For individuals and families seeking recovery: Digital therapeutics like the A-CHESS app are attractive because of their accessibility and affordability and might be a helpful complement to first-line treatments for alcohol use disorder. However, based on this initial study of A-CHESS for individuals receiving medication for opioid use disorder, it does not appear to confer much benefit for these individuals in terms of improving rates of complete abstinence. There may some benefit related to greater mutual-help meeting attendance and less medical care utilization, though this needs further study.
For treatment professionals and treatment systems: Digital therapeutics like the A-CHESS app have shown capacity to support first-line alcohol use disorder treatment. Findings from this study, however, do not suggest a major benefit of this app on abstinence among individuals receiving medication for opioid use disorder.

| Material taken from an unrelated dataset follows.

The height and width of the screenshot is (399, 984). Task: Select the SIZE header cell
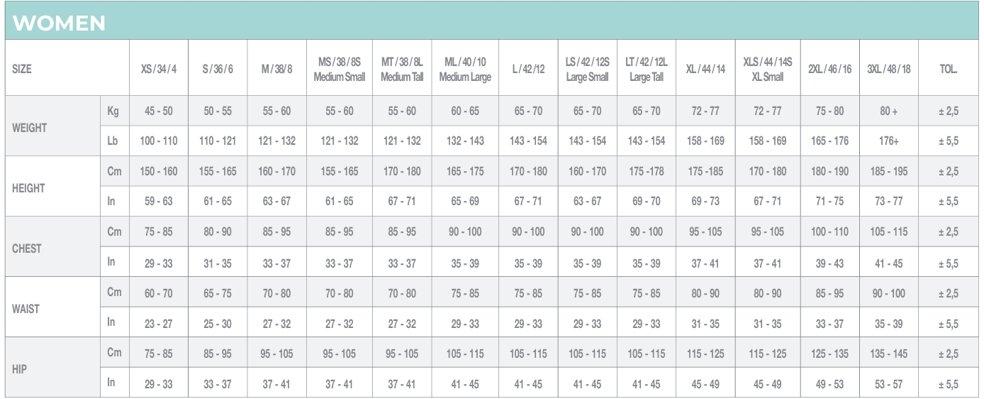coord(22,69)

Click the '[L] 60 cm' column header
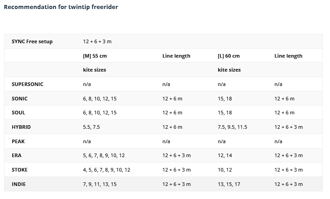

There may some benefit related to greater mutual-help meeting attendance and less medical care utilization, though this needs further study.
For scientists: The A-CHESS app, and others like it have produced promising results in alcohol use disorder treatment. This study, which largely produced null results, was the first testing the efficacy of the A-CHESS app for supporting individuals receiving medication for opioid use disorder. These findings should be replicated, preferably in a study that also includes an app-only condition to explore if a medium/large medication effect may be washing out a smaller but still meaningful app effect. Additionally, the observed association between app access and mutual-help meeting attendance and fewer medical visits should be more fully explored. Future research should investigate which patients in particular may be a good match for this type of approach.
For policy makers: Digital therapeutics like the A-CHESS app have potential to offer cost effective support of substance use disorder recovery. Funding for further research should be provided to investigate which patients in particular may be a good match for this type of approach to foster personalized medicine.